------ DATASET EXTRACT ------

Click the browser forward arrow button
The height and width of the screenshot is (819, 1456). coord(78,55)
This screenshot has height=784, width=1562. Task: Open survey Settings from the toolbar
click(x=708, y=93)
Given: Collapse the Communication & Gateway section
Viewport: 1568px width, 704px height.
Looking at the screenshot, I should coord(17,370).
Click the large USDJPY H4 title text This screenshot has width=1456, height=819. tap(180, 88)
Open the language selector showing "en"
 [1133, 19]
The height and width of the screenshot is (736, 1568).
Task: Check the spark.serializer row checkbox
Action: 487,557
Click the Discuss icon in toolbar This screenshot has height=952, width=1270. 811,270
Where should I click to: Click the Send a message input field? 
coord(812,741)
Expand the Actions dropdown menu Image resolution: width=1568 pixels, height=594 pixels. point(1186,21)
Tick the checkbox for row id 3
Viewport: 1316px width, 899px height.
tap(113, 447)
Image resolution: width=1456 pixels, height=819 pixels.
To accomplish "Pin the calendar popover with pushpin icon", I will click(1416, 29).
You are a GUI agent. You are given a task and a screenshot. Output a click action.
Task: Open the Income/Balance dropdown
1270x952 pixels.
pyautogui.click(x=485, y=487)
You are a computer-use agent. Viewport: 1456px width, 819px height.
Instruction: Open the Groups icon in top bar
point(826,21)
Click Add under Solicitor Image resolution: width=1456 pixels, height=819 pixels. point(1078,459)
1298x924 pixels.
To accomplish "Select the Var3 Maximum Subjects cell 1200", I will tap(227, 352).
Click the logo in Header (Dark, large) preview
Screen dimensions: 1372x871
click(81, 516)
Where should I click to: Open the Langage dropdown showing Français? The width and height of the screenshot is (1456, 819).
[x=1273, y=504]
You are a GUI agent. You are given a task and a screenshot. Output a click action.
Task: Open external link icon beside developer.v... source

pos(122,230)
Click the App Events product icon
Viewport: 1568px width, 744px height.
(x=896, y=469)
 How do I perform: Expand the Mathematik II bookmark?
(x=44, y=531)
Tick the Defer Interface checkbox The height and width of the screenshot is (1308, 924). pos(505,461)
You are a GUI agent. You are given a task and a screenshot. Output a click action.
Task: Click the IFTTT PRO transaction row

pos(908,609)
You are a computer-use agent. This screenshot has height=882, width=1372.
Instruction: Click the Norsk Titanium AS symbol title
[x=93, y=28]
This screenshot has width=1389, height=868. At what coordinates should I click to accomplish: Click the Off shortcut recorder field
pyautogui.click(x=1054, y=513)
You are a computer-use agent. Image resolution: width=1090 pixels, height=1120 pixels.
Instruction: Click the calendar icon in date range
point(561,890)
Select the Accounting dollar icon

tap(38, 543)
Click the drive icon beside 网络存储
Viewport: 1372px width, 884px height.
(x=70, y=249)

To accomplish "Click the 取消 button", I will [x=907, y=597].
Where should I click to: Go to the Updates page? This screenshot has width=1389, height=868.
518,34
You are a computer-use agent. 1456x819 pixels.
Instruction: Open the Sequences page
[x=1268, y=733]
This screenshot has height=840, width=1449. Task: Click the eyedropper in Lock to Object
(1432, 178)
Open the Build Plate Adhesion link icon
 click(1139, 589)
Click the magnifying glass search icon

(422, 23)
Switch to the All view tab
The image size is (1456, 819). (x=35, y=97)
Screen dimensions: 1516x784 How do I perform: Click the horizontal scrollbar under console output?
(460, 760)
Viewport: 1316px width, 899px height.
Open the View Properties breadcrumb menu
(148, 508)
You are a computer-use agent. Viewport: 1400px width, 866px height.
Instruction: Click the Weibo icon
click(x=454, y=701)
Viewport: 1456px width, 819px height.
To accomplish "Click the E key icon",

------

All lines in the records above that contain "computer" are to be reported.

You are a computer-use agent. Viewport: 1456px width, 819px height.
You are a computer-use agent. This screenshot has height=882, width=1372.
You are a computer-use agent. Image resolution: width=1090 pixels, height=1120 pixels.
You are a computer-use agent. 1456x819 pixels.
You are a computer-use agent. Viewport: 1400px width, 866px height.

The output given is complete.